EXERCISE TASK A: Pull out every line of the entries that contains the word "with", copying each one unchanged.

---------- TEXT SECTION ----------

0

If you visit this page in the browser: http://www.x-rates.com/d/TRY/table.html you can see that it works fine, but when I try to do $doc = new DOMDocument(); $doc->loadHTMLFile('http://www.x-rates.com/d/TRY/table.html'); it returns 404. I have also tried doing file_get_contents() and sending the html to DOMDocument that way, but no luck. Any help gratefully received.

Liam Bailey
  • 5,879
  • 3
  • 34
  • 46

2 Answers2

4

404 looks like the standard response code you've given for the URL:

$ curl -I http://www.x-rates.com/d/TRY/table.html
HTTP/1.1 404 Not Found
Date: Mon, 01 Aug 2011 12:23:49 GMT
Server: Apache/2.2.19
Content-Type: text/html

You can acquire the HTTP response body and load it with DomDocument as a string.

---------- SUPPLIED MATERIAL ----------

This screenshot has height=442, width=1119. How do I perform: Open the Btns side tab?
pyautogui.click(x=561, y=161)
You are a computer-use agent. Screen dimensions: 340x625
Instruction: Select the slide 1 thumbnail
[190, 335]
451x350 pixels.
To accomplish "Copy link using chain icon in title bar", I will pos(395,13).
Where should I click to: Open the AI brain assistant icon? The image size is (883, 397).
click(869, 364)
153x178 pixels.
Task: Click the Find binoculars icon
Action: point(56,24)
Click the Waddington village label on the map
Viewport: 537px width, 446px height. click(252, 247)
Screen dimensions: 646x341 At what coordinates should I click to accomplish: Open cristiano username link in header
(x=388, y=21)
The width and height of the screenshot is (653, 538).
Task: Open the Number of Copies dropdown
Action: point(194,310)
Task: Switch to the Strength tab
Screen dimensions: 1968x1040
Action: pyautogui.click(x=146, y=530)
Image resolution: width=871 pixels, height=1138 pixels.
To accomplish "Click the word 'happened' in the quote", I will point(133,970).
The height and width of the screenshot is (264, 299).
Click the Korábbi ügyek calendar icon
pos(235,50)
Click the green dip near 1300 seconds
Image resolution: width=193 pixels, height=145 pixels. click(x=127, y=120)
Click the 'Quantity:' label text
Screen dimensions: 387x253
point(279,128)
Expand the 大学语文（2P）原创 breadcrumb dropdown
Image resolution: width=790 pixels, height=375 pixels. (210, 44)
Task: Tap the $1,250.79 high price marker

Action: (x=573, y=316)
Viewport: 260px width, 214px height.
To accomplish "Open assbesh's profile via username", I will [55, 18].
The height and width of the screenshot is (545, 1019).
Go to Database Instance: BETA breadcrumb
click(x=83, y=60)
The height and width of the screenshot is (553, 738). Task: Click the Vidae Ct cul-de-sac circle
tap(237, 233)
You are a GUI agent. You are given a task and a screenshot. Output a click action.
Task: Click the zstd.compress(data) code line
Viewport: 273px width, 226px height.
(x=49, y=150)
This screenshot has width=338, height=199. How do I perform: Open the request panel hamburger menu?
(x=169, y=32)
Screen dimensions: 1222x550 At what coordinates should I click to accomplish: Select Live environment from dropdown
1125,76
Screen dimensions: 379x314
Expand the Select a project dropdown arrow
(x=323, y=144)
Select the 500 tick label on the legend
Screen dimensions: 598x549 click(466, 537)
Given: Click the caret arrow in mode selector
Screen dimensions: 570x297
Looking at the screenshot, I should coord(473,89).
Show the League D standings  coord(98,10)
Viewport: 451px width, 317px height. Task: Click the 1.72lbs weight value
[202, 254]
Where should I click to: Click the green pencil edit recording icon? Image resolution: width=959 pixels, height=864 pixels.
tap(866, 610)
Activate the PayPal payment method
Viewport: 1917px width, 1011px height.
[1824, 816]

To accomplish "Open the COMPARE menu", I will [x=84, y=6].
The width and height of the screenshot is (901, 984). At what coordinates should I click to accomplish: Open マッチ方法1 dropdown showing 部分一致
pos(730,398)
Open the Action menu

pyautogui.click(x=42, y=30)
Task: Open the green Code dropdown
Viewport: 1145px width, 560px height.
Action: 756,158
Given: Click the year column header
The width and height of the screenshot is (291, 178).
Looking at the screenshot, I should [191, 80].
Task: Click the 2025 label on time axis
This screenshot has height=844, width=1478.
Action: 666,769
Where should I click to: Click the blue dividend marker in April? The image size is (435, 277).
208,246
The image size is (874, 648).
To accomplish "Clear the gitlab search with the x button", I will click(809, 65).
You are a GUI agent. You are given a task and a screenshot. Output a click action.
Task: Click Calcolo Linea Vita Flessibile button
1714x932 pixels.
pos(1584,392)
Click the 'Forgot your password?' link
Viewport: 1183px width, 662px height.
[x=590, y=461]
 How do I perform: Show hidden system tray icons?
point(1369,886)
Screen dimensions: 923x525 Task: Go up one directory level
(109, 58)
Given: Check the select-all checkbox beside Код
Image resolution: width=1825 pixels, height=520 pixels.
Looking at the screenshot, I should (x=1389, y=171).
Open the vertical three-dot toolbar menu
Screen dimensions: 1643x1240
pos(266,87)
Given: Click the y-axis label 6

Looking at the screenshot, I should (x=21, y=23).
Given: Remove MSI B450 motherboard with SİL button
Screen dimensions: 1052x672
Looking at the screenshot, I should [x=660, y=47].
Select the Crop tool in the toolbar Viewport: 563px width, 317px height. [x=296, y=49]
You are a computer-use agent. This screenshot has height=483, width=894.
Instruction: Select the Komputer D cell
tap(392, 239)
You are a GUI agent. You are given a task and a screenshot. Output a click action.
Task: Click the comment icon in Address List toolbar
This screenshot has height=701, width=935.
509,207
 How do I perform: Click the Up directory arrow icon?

----------

EXERCISE TASK B: Reproduce the entire forum thread above about the 404 error, word for word.

PROBLEM SOLUTION A:
To accomplish "Clear the gitlab search with the x button", I will click(809, 65).
Given: Remove MSI B450 motherboard with SİL button

PROBLEM SOLUTION B:
0

If you visit this page in the browser: http://www.x-rates.com/d/TRY/table.html you can see that it works fine, but when I try to do $doc = new DOMDocument(); $doc->loadHTMLFile('http://www.x-rates.com/d/TRY/table.html'); it returns 404. I have also tried doing file_get_contents() and sending the html to DOMDocument that way, but no luck. Any help gratefully received.

Liam Bailey
  • 5,879
  • 3
  • 34
  • 46

2 Answers2

4

404 looks like the standard response code you've given for the URL:

$ curl -I http://www.x-rates.com/d/TRY/table.html
HTTP/1.1 404 Not Found
Date: Mon, 01 Aug 2011 12:23:49 GMT
Server: Apache/2.2.19
Content-Type: text/html

You can acquire the HTTP response body and load it with DomDocument as a string.